Fig 4. Electrophysiological results over the 700 ms post-stimulus period (stimulus onset: 0 ms) of session B.

(A1 and C1) Group-averaged (n = 15) ERP waveforms for Motor Imagery (MI) (A1) and NoGo Motor Imagery (NoGoMI) (C1) conditions, superimposed across the 110 recording channels (e1–e110). (A2 and C2) Microstate segmentation results for MI (A2) and NoGoMI (C2) conditions. (B) Mean topographic maps and related mean LAURA source estimations (in red panels) corresponding to each microstate for group-averaged ERP data. All other conventions as in Fig 3.

Fig 5. Statistical comparisons of LAURA source estimations between condition-specific microstates.

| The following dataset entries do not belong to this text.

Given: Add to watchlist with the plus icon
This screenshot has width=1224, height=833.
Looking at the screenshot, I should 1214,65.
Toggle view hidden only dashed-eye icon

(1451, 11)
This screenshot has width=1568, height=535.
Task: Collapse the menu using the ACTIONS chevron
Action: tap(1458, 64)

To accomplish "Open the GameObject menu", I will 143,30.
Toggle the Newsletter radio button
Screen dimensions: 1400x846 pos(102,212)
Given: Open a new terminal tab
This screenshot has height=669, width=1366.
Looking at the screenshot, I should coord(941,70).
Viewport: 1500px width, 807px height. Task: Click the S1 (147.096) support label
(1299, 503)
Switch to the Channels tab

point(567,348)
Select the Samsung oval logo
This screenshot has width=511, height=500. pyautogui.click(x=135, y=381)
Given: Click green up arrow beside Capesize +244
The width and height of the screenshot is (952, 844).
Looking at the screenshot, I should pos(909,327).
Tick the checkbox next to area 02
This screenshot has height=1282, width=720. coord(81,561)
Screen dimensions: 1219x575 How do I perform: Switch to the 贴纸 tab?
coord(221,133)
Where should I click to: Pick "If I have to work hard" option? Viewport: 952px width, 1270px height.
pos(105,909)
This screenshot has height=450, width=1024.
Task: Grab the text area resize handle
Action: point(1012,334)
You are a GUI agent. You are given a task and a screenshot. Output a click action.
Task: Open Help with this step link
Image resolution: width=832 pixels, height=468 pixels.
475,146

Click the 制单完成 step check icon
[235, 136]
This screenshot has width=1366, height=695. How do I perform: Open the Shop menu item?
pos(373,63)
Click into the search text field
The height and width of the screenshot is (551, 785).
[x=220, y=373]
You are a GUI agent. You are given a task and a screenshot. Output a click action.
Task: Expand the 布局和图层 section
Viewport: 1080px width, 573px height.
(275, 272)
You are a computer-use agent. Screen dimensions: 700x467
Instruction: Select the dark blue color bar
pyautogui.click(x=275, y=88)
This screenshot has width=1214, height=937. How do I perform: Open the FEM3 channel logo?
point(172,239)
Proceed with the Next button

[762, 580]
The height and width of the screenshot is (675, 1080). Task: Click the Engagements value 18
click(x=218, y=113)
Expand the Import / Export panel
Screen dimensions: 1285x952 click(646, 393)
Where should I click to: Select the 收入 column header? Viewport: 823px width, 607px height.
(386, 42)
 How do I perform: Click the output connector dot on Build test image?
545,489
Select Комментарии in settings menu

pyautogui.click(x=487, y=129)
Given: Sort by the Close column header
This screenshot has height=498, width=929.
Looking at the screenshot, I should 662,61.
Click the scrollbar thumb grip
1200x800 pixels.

NoGo vs. Go conditions. (A) NoGo-Map 5 vs. Go-Map 6. (B) NoGo-Map 8 vs. Go-Map 7. (C) NoGo-Map 10 vs. Go-Map 9. All significant voxels are colored (t ₍₁₄₎ > 2.14 / < -2.14, P < 0.05): positive t-values (red color) indicate higher current source densities in NoGo than in Go condition; negative t-values (blue color) indicate higher current source densities in Go than in NoGo condition. LAURA solutions are rendered on MNI152 template brain.

Fig 6. Statistical comparisons of LAURA source estimations between condition-specific microstates.

MI vs.: NoGoMI, Go, NoGo conditions. (A) MI-Map 5 vs. NoGoMI-Map 4. (B) MI-Map 5 vs. Go-Map 6. (C) MI-Map 5 vs. NoGo-Map 5. Positive t-values (red color) indicate higher current source densities in MI than in the compared condition; negative t-values (blue color) indicate higher current source densities in the compared condition than in MI condition. All other conventions as in Fig 5.